Each of the questions given below consists of two statements numbered I and II given below it. Please read the questions carefully and decide whether the data provided in the statement(s) is / are sufficient to answer the given question.

1)

What was the total compound interest on a sum after $3$ years ?

I. The interest after one year was Rs. $100$ and the sum was Rs. $1000$.
II. The difference between simple and compound interest on a sum of Rs. $1000$ at the end of $2$ years was Rs. $10$.


A) I alone sufficient while II alone not sufficient to answer

B) II alone sufficient while I alone not sufficient to answer

C) Either I or II alone sufficient to answer

D) Both I and II are not sufficient to answer

E) Both I and II are necessary to answer

Answer:

Option C

Explanation:

I. gives : $P$ = Rs. $1000$ and $S.I$ for $1$ year = Rs. $100$.

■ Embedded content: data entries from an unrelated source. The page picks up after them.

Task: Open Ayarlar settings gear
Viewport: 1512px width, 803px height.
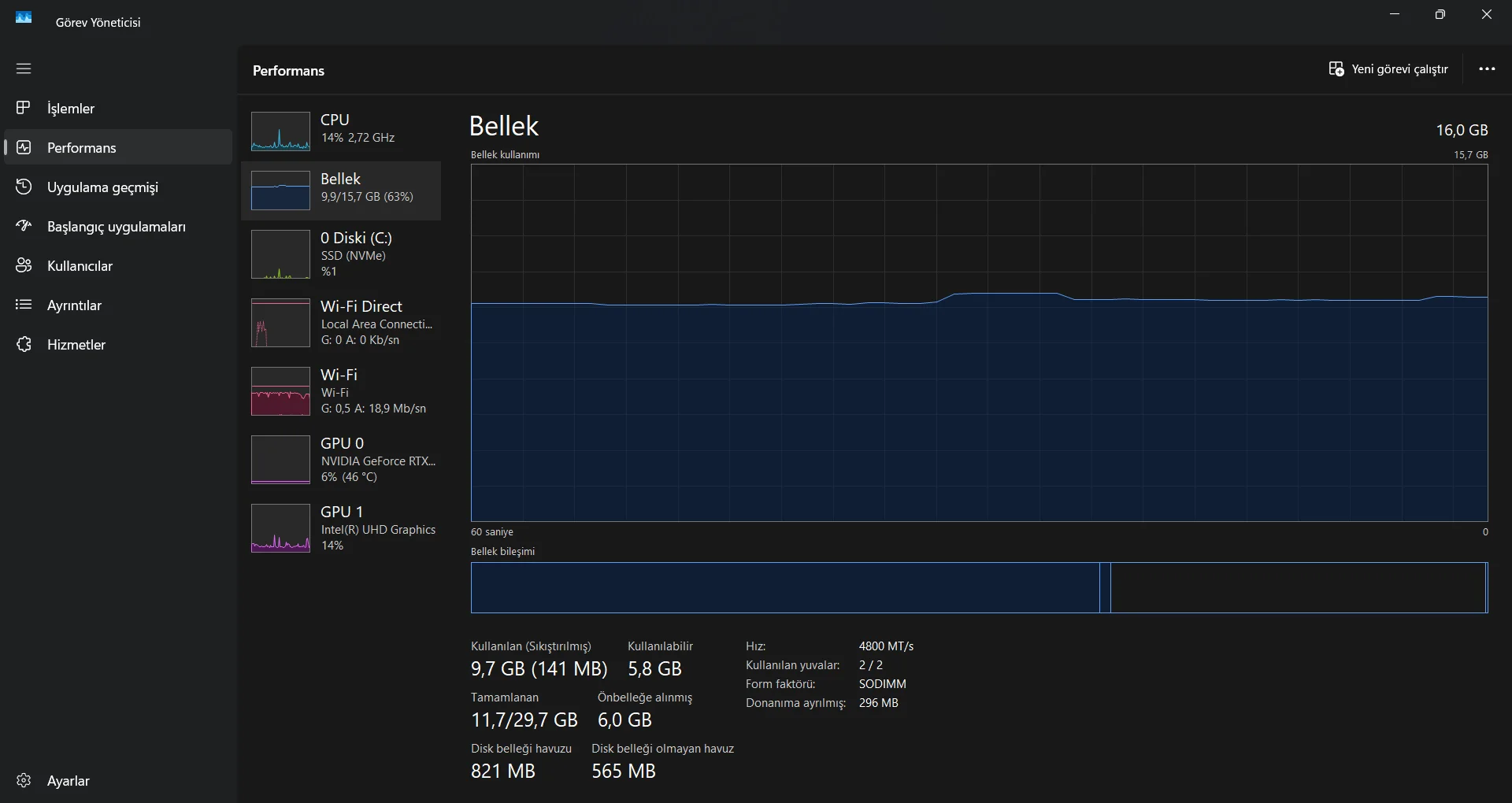Action: [x=24, y=780]
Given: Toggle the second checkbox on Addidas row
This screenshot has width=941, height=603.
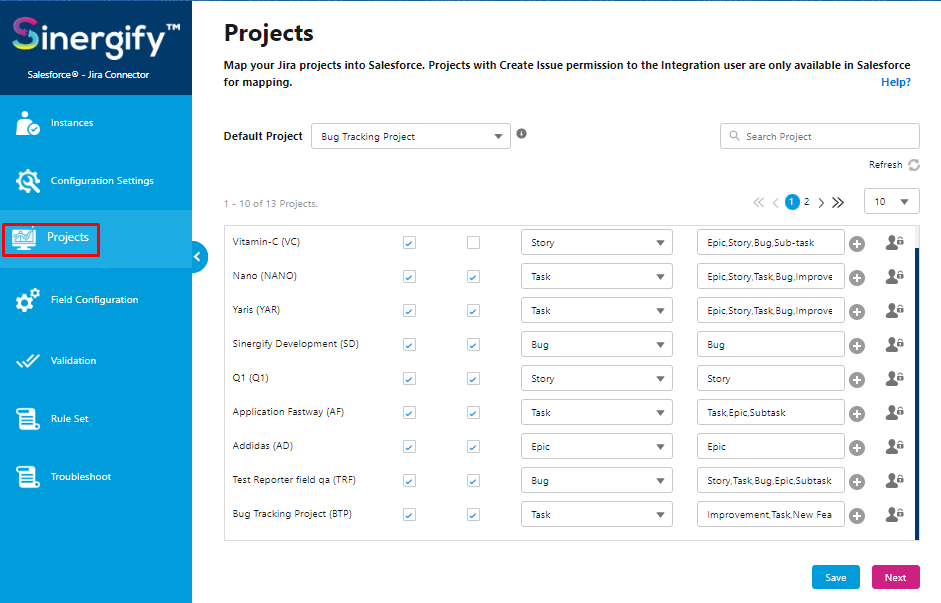Looking at the screenshot, I should [x=473, y=446].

$\therefore$ Rate $=\frac{100\times S.I.}{P\times T}$

$=\frac{100\times 100}{1000\times 1}$ $=10\%$ p.a.

Thus, $P$ = Rs. $1000$,$T=3$ years and $R=10%$ p.a.

$\therefore$ $C.I.$ may be obtained.

II. Sum = Rs. $1000$,$(C.I.)-(S.I.)$ for $2$ years = Rs. $10$.

Let the rate be $R\%$ p.a.

$1000\times\left[\left(1+\frac{R}{100}\right)^{2}-1\right]$ $-\left(\frac{1000\times R\times 2}{100}\right)$ $=10$.

From this, we can find $R$.

Thus $P$, $T$ and $R$ are given and therefore, $C.I$ may be calculated.

Thus, I alone as well as II alone is sufficient to get the answer.

$\therefore$ Correct answer is (C).